Protecting Your Mental Health Amid COVID-19

The lack of physical contact, working from home, school closures, the loss of a job, fear for our loved ones — if life right now feels overwhelming, you’re not alone. Stress, loneliness and depression are all natural responses to the pandemic, so don’t be hard on yourself for having any negative emotions. Acknowledge them and then focus your attention on staying positive in the present moment. Here are some ways to help boost your mental health.

Woman wearing mask
  1. Stick to a routine.
    • Resist the temptation to sleep in or hang out in your sweats all day. Wake up and go to bed at the usual time. Shower, dress and stick to your regular workday hours. If you’re unemployed, designate a time to exercise, walk the dog, learn a new skill or work on a home project. By keeping a routine, you’ll feel the satisfaction of accomplishment.

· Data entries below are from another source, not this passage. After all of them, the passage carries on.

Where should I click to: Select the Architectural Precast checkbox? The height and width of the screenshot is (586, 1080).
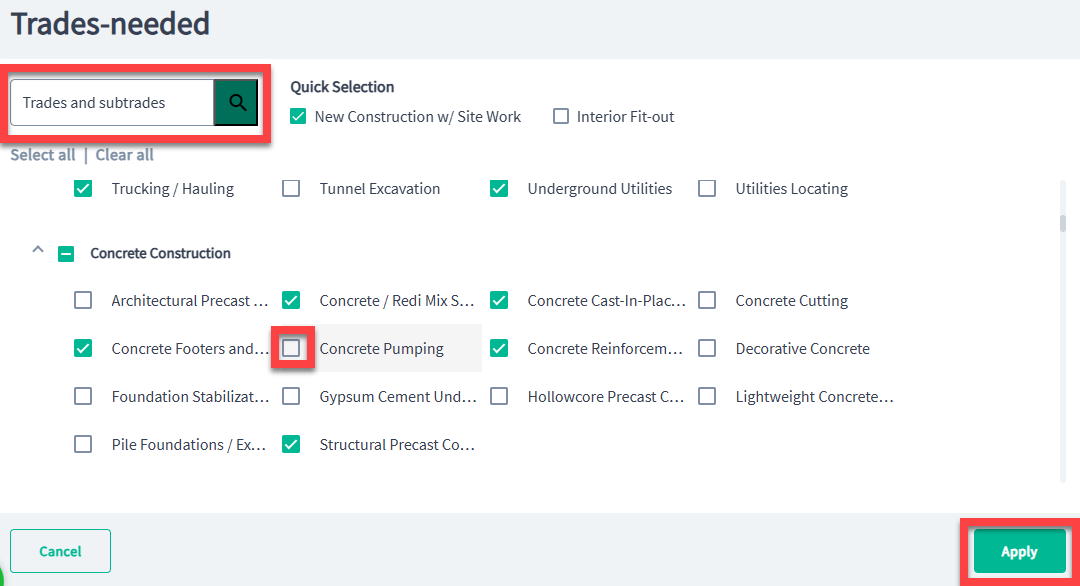[83, 300]
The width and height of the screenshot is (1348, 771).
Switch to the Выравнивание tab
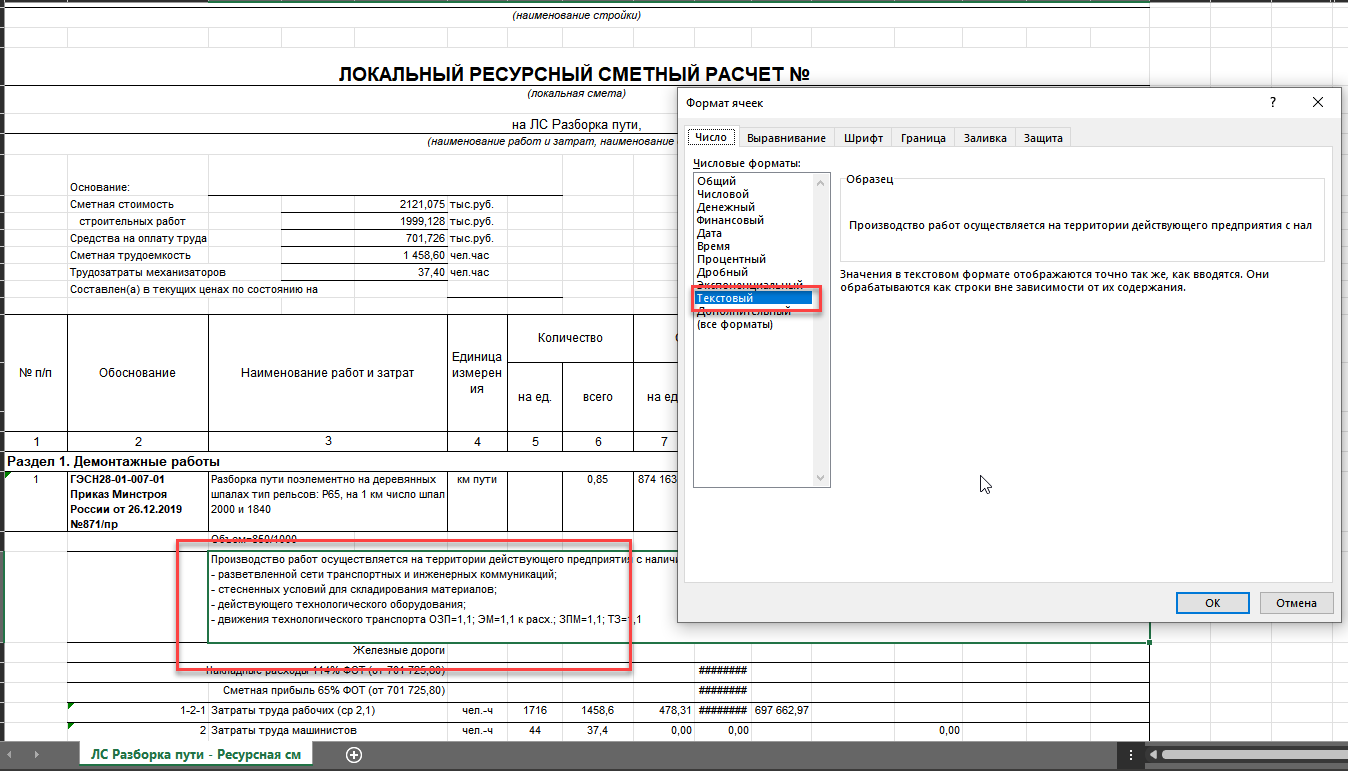coord(786,138)
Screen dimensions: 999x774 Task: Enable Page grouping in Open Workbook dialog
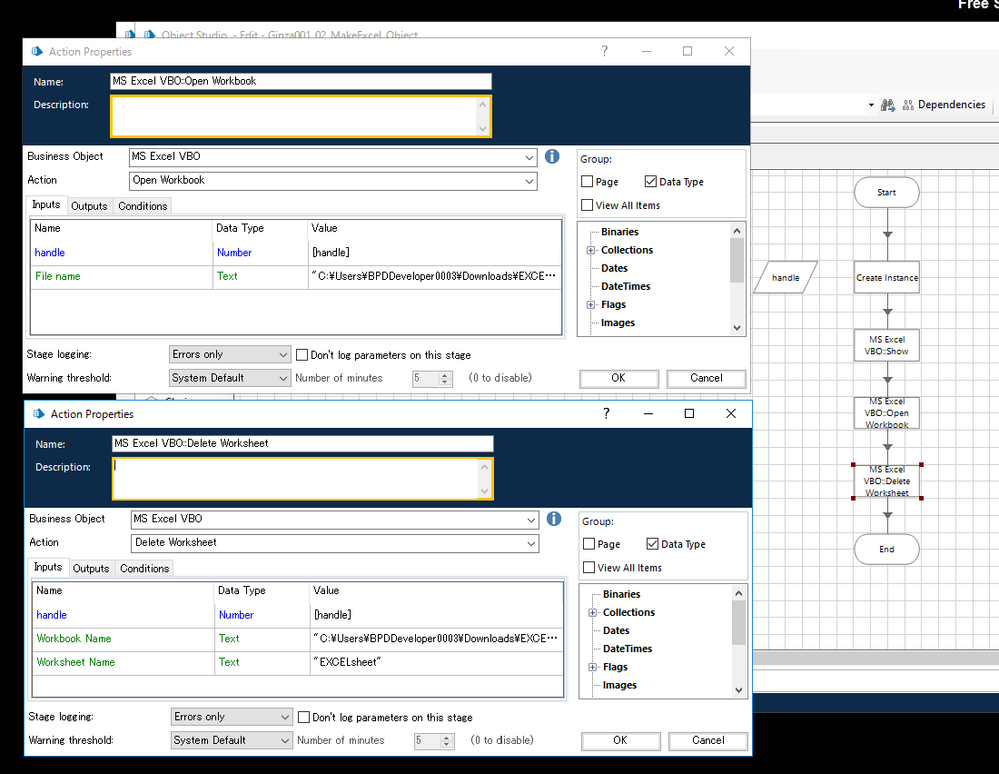tap(588, 182)
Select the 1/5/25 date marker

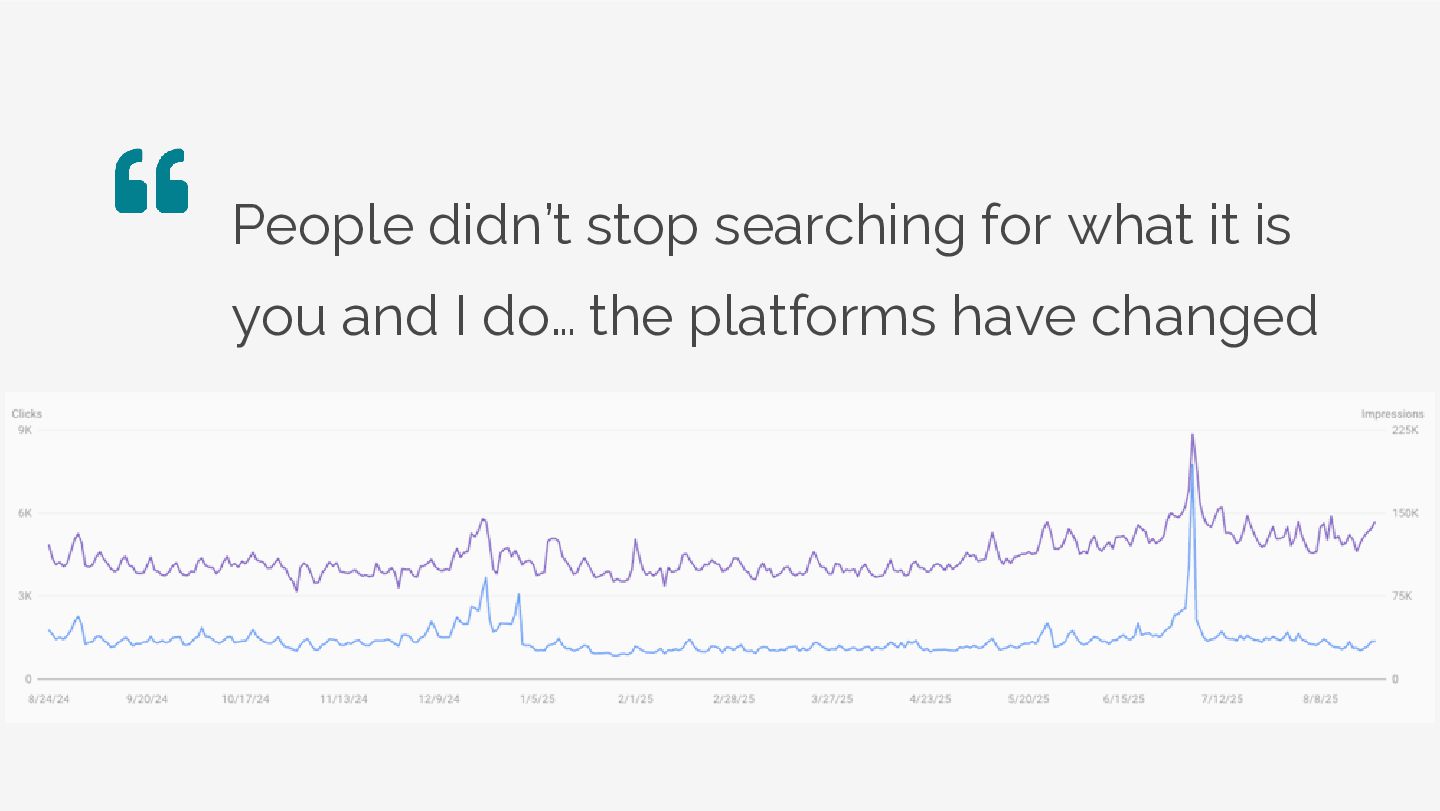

  2. Perform a random act of kindness.
    • Sometimes the simplest gestures can make all the difference. Smile at a stranger. Write a hand-written letter to an old friend. Grocery shop for an elderly neighbor. Drop a coin in an expired meter. You’ll not only make someone else’s day, you’ll feel better about yourself.
  3. Be grateful.
    • While life may not be ideal at the moment, you can still find things to be grateful for. Be thankful for the people who care about you. Be grateful for your dog, your kids, a really great cup of coffee, having a roof over your head. If you’re still working, be thankful for that. Having gratitude draws your attention to what you have in life — not what you’re lacking. It helps you stay positive.
  4. Maintain social contact.
    • Stay in contact with the people close to you — schedule video chats, call your friends and take advantage of social media channels. Now’s a good time to reach out to someone you’ve lost touch with. Social connections provide emotional support as you navigate life’s challenges.
  5. Do things that boost your mood.
    • What makes you happy — music? Working out? Cooking? Walking around in nature? There’s a direct correlation between your activities and your mood. And when you’re doing the things you love, you’re naturally happier!